When I tell other travelers that went to the same area that it was my favorite hike in Peru, almost all of them say, “What hike?” It’s so unknown that I actually only saw only four other people at the lake Plus, unlike most hikes in Peru, it’s only a short ride from the town nearby versus an average of six hours in a van.
It’s a coin toss for me whether Peru or Guatemala has been my favorite country of this trip. I hadn’t expected much from either and both more than impressed me with how beautiful their landscapes were.
If you find yourself in Peru, my recommendation is that you steer toward Huaraz instead of Cusco. Most of my top choices are day trips from there.
Nearly everything is cheaper to book in person and the prices you see online are way above average. The only exception to this is if you decide to do the Inca Trail which needs to be reserved in advance.
Get massages after big hikes or just because. I had a hour-long session in Cusco for $7.
I traveled from city to city with Cruz del Sur. Their busses are so comfortable that I was able to sleep 15 hours out of an 18-hour bus ride.
When you inevitably decide to buy a wool sweater or poncho, ask several different vendors what they charge. Everyone sells the same patterns and styles so just go with the cheapest. Beware that most “baby alpaca” options are probably “maybe alpaca?” options.
Don’t miss the market in Cusco. At the very least, go and get your smoothie there in the morning. You can pick any fruit or vegetables you want and it is way cheaper than buying one from a restaurant or cafe.
If you need any gear, stock up in Lima where you can go to official stores and not end up with knock-off North Face equipment. Better yet, buy it in your home country where you can assure the quality and where it is probably just as cheap and has a decent return policy.

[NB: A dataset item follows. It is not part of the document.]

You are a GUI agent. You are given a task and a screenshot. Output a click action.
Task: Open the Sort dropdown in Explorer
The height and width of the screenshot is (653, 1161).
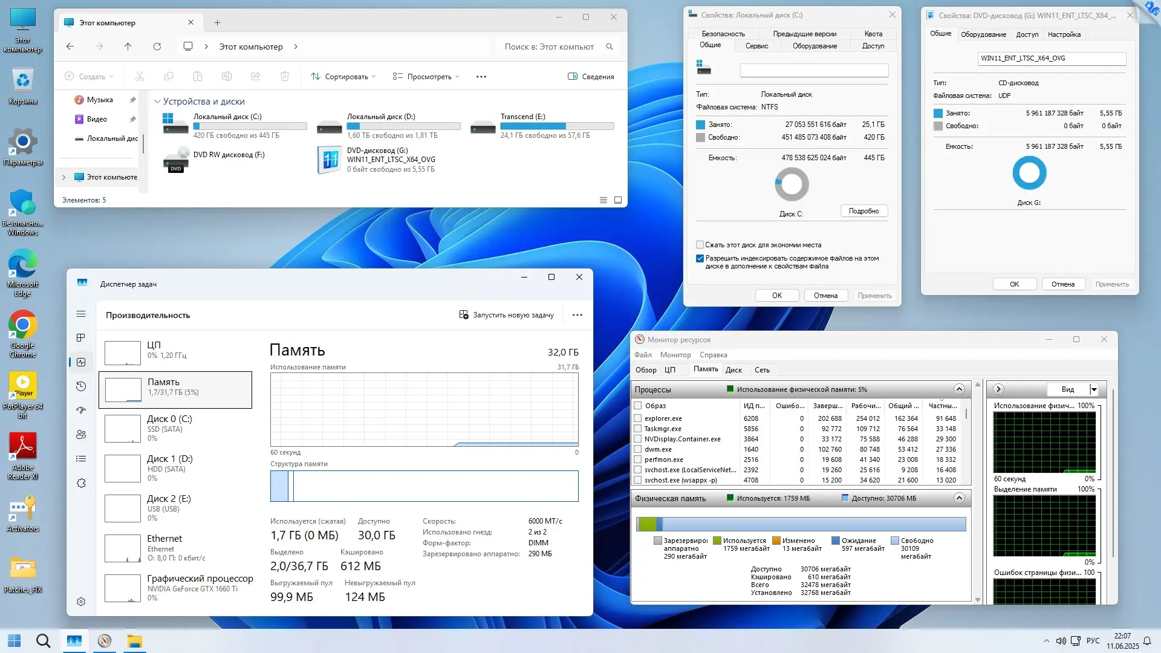(343, 77)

Don’t completely fear the dreaded “rainy season.” I was there during the main part of that season and it just means afternoon showers most days (think Florida thunderstorms and not all-day rain like Seattle or dreary places). It also means you share the trails with way fewer people and that hostels aren’t fully booked.
If you have food allergies or restrictions, stock up on snacks and supplies in larger towns that have proper grocery stores and you should be fine. Most meals in Peru consist of soup, meat, rice, and french fries. All of the tours I did catered to me being gluten free (though not well in some cases…tuna mixed with cold fries for breakfast was interesting…).